[Stored dataset items]
########

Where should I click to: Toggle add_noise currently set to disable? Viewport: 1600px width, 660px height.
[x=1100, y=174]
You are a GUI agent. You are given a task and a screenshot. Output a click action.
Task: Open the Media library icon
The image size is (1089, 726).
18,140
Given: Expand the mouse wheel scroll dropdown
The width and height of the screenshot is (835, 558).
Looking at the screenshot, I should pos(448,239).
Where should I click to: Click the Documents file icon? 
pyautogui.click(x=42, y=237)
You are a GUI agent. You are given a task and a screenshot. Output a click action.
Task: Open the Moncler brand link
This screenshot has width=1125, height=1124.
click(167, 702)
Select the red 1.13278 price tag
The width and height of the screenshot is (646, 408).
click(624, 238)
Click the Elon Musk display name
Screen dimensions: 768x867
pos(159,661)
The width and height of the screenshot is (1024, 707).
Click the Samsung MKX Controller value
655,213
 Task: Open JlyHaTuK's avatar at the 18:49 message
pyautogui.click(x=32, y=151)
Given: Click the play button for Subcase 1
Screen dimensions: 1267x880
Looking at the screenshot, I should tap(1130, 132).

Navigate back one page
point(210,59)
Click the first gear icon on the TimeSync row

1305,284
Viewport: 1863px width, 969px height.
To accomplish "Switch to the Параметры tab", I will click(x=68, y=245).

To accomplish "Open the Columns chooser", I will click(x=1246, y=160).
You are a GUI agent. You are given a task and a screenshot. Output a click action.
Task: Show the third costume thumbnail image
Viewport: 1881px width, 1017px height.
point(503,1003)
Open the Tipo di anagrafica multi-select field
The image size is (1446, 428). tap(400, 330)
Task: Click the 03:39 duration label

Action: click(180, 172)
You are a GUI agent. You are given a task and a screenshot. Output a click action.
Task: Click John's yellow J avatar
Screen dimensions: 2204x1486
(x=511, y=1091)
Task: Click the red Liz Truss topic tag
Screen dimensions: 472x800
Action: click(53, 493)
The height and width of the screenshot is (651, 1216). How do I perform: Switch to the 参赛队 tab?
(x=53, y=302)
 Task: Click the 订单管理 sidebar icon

########

* [Problem details]: Transcribe the entries exactly, and make each line match the original.

* [Reply]:
Where should I click to: Toggle add_noise currently set to disable? Viewport: 1600px width, 660px height.
[x=1100, y=174]
You are a GUI agent. You are given a task and a screenshot. Output a click action.
Task: Open the Media library icon
The image size is (1089, 726).
18,140
Given: Expand the mouse wheel scroll dropdown
The width and height of the screenshot is (835, 558).
Looking at the screenshot, I should pos(448,239).
Where should I click to: Click the Documents file icon? 
pyautogui.click(x=42, y=237)
You are a GUI agent. You are given a task and a screenshot. Output a click action.
Task: Open the Moncler brand link
This screenshot has width=1125, height=1124.
click(167, 702)
Select the red 1.13278 price tag
The width and height of the screenshot is (646, 408).
click(624, 238)
Click the Elon Musk display name
Screen dimensions: 768x867
pos(159,661)
The width and height of the screenshot is (1024, 707).
Click the Samsung MKX Controller value
655,213
 Task: Open JlyHaTuK's avatar at the 18:49 message
pyautogui.click(x=32, y=151)
Given: Click the play button for Subcase 1
Screen dimensions: 1267x880
Looking at the screenshot, I should tap(1130, 132).

Navigate back one page
point(210,59)
Click the first gear icon on the TimeSync row

1305,284
Viewport: 1863px width, 969px height.
To accomplish "Switch to the Параметры tab", I will click(x=68, y=245).

To accomplish "Open the Columns chooser", I will click(x=1246, y=160).
You are a GUI agent. You are given a task and a screenshot. Output a click action.
Task: Show the third costume thumbnail image
Viewport: 1881px width, 1017px height.
point(503,1003)
Open the Tipo di anagrafica multi-select field
The image size is (1446, 428). tap(400, 330)
Task: Click the 03:39 duration label

Action: click(180, 172)
You are a GUI agent. You are given a task and a screenshot. Output a click action.
Task: Click John's yellow J avatar
Screen dimensions: 2204x1486
(x=511, y=1091)
Task: Click the red Liz Truss topic tag
Screen dimensions: 472x800
Action: click(53, 493)
The height and width of the screenshot is (651, 1216). How do I perform: Switch to the 参赛队 tab?
(x=53, y=302)
 Task: Click the 订单管理 sidebar icon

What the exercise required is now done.